- Extract -

## Start

We recently had another great cooking class at the store. Our friend and great teacher, Steve Boss taught us how to make pizza dough and pizza sauce as well as tricks for getting the best results. We also played around with lots of different topping ideas.

Steve spreads his “little bit longer sauce” over a partially baked crust…

Steve squeezing roasted garlic on a pizza crust…

Here is a pizza margherita (minus the fresh basil) hot out of the oven! The crust was nice and crispy, slightly charred underneath.

Boss Style Pizza:

makes 6, 10″ crusts

1 c. semolina flour

1 c. all-purpose flour

1 c. farro flour

1/2 packet of yeast (3.5 grams)

a big pinch of salt

1 1/2 c. warm water, between 120-130*F

In a large mixing bowl, mix together the dry ingredients. Add the water and using your hands or a polish dough whisk mix the dough until it gathers into a ball. Turn the dough out onto a floured work surface and knead until smooth, about 7-10 minutes.

Lightly oil a clean mixing bowl and place the ball of dough in it. Cover with a cloth at let it rise in a warm location for 1-2 hours.

## End

Records from a data collection:
## Start

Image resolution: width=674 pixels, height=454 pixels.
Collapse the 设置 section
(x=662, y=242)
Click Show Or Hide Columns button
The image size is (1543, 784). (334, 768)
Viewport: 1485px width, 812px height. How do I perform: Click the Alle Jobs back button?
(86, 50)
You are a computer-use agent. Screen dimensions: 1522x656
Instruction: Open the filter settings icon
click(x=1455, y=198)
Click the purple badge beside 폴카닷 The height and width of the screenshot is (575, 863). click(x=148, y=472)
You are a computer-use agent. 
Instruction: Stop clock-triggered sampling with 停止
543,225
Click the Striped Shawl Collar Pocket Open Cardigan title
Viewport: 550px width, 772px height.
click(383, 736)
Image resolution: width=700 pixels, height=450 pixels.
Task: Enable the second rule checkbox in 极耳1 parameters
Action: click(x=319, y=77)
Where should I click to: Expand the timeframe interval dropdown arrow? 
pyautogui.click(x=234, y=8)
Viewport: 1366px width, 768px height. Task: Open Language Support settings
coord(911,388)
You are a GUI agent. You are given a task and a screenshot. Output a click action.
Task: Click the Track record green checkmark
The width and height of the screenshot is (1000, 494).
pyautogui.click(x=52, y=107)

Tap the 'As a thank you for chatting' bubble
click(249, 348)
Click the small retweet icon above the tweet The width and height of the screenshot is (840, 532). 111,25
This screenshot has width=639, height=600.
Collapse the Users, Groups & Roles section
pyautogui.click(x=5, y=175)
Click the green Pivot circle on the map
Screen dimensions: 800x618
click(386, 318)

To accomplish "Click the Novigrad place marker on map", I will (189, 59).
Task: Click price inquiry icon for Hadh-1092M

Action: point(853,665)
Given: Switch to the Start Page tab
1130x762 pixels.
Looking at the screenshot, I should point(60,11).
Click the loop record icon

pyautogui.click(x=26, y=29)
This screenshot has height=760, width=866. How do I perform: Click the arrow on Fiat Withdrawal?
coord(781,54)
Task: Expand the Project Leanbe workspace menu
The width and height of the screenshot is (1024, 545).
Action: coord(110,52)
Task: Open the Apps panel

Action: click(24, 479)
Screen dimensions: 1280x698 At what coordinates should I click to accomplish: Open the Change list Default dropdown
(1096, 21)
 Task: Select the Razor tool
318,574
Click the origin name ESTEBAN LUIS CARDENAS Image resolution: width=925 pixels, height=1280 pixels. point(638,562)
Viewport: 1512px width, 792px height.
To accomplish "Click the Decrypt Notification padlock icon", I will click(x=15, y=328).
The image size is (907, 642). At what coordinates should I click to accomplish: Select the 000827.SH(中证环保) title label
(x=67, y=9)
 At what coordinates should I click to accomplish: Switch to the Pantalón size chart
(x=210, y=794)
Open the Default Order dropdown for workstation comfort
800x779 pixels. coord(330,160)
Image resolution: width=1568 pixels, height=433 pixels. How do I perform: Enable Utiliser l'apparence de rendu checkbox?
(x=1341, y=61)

## End

- Goal of the exercise -
Rewrite the stretch of the pizza recipe from "1 c. semolina" through "about 7-10 minutes.", changing "farro flour" to "whole wheat flour".

- Complete answer -
1 c. semolina flour

1 c. all-purpose flour

1 c. whole wheat flour

1/2 packet of yeast (3.5 grams)

a big pinch of salt

1 1/2 c. warm water, between 120-130*F

In a large mixing bowl, mix together the dry ingredients. Add the water and using your hands or a polish dough whisk mix the dough until it gathers into a ball. Turn the dough out onto a floured work surface and knead until smooth, about 7-10 minutes.